### CHALLENGE 1:
Please swap "Instruction" for "Command" in the records, running from their first line through the line containing "pyautogui.click(x=10, y=146)". Give those lines back with nothing else altered.

### EXCERPTED PASSAGE:
Cleaning the Merged Data and Testing with Pytest — 5th Biweekly Blog GSoC’23 [NumFOCUS]

5 min readAug 13, 2023

Hello Everyone!!
This is my 5th Biweekly Blog post and this blog post is all about hands-on improvement. We’re cleaning up our data, perfecting our merging techniques, and introducing the game-changing Pytest framework for testing. Plus, we’ll tackle that sneaky flake8 and Yapf issues that were failing before.
By the end of this read, we’ll have not only polished datasets and smoother code but also a solid toolkit to make your future projects shine. So, let’s get started on this journey to cleaner data, smoother merges, and more reliable code.

Introduction

In previous blogs, I explained the extract_training_data function that returns a merged data frame of the image file (i.e., RGB data) and the CSV file (i.e., vst data) which was achieved using retrive_vst_data and retrieve_aop_data functions.

In the 9th and 10th weeks of the coding period, I will be explaining majorly three things:

Cleaning the Merged Data Frame
Testing with Pytest
Formatting Code using Flake8 and Yapf formate

Cleaning the Merged Data Frame

As discussed in my previous blog about the extract_training_data function which was used to generate merged data. Now, here we will have a temporary column for the contaminated prediction data frame named “temp_geo” which will store a copy of the geometry column from the concatenated data frame.

### CHALLENGE 2:
Translate this sentence from the blog post into Spanish: "Now, here we will have a temporary column for the contaminated prediction data frame named “temp_geo” which will store a copy of the geometry column from the concatenated data frame."

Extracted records
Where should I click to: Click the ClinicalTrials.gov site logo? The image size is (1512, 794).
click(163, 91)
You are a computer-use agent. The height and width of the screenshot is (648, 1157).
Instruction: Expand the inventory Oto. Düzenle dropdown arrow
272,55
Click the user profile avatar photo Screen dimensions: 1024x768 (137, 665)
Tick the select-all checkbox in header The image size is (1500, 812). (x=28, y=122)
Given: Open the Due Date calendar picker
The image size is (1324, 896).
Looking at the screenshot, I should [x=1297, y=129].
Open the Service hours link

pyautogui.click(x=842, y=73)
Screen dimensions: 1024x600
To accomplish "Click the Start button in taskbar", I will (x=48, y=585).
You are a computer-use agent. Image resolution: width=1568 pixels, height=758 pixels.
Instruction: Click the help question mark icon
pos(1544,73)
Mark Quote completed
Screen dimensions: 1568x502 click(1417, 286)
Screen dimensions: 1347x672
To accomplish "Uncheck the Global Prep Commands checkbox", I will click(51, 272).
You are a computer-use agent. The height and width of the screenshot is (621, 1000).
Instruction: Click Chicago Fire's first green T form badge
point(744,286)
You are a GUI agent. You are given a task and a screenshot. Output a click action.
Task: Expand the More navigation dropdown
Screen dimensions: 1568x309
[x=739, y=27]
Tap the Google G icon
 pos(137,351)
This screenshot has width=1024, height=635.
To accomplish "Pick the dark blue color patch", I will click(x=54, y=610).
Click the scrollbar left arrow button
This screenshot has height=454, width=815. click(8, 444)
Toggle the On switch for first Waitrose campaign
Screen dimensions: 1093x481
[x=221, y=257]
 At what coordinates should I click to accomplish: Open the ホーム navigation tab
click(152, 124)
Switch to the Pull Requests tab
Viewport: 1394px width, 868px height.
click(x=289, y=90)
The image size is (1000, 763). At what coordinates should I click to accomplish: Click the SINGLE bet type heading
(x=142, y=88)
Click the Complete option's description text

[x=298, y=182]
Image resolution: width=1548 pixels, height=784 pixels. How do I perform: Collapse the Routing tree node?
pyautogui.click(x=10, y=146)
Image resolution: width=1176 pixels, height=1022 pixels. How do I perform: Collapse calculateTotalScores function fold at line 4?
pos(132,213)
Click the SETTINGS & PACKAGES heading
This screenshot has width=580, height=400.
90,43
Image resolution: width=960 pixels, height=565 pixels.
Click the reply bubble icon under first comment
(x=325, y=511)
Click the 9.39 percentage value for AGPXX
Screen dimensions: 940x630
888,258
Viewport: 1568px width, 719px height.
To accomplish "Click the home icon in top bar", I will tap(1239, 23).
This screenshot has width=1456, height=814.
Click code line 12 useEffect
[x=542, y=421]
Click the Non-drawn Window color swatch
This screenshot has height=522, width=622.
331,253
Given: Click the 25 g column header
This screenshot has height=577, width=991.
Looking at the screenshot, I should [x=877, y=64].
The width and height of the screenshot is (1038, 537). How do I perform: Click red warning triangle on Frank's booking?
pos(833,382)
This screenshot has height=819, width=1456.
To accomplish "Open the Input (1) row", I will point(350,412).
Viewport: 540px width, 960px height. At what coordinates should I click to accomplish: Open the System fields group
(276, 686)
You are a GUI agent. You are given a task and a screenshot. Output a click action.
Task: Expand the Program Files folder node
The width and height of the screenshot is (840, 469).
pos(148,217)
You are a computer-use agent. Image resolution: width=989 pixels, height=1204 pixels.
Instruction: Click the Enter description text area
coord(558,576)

### TASK ANSWER 1:
Where should I click to: Click the ClinicalTrials.gov site logo? The image size is (1512, 794).
click(163, 91)
You are a computer-use agent. The height and width of the screenshot is (648, 1157).
Command: Expand the inventory Oto. Düzenle dropdown arrow
272,55
Click the user profile avatar photo Screen dimensions: 1024x768 (137, 665)
Tick the select-all checkbox in header The image size is (1500, 812). (x=28, y=122)
Given: Open the Due Date calendar picker
The image size is (1324, 896).
Looking at the screenshot, I should [x=1297, y=129].
Open the Service hours link

pyautogui.click(x=842, y=73)
Screen dimensions: 1024x600
To accomplish "Click the Start button in taskbar", I will (x=48, y=585).
You are a computer-use agent. Image resolution: width=1568 pixels, height=758 pixels.
Command: Click the help question mark icon
pos(1544,73)
Mark Quote completed
Screen dimensions: 1568x502 click(1417, 286)
Screen dimensions: 1347x672
To accomplish "Uncheck the Global Prep Commands checkbox", I will click(51, 272).
You are a computer-use agent. The height and width of the screenshot is (621, 1000).
Command: Click Chicago Fire's first green T form badge
point(744,286)
You are a GUI agent. You are given a task and a screenshot. Output a click action.
Task: Expand the More navigation dropdown
Screen dimensions: 1568x309
[x=739, y=27]
Tap the Google G icon
 pos(137,351)
This screenshot has width=1024, height=635.
To accomplish "Pick the dark blue color patch", I will click(x=54, y=610).
Click the scrollbar left arrow button
This screenshot has height=454, width=815. click(8, 444)
Toggle the On switch for first Waitrose campaign
Screen dimensions: 1093x481
[x=221, y=257]
 At what coordinates should I click to accomplish: Open the ホーム navigation tab
click(152, 124)
Switch to the Pull Requests tab
Viewport: 1394px width, 868px height.
click(x=289, y=90)
The image size is (1000, 763). At what coordinates should I click to accomplish: Click the SINGLE bet type heading
(x=142, y=88)
Click the Complete option's description text

[x=298, y=182]
Image resolution: width=1548 pixels, height=784 pixels. How do I perform: Collapse the Routing tree node?
pyautogui.click(x=10, y=146)

### TASK ANSWER 2:
Ahora, aquí tendremos una columna temporal para el data frame de predicción contaminada, llamada “temp_geo”, que almacenará una copia de la columna de geometría del data frame concatenado.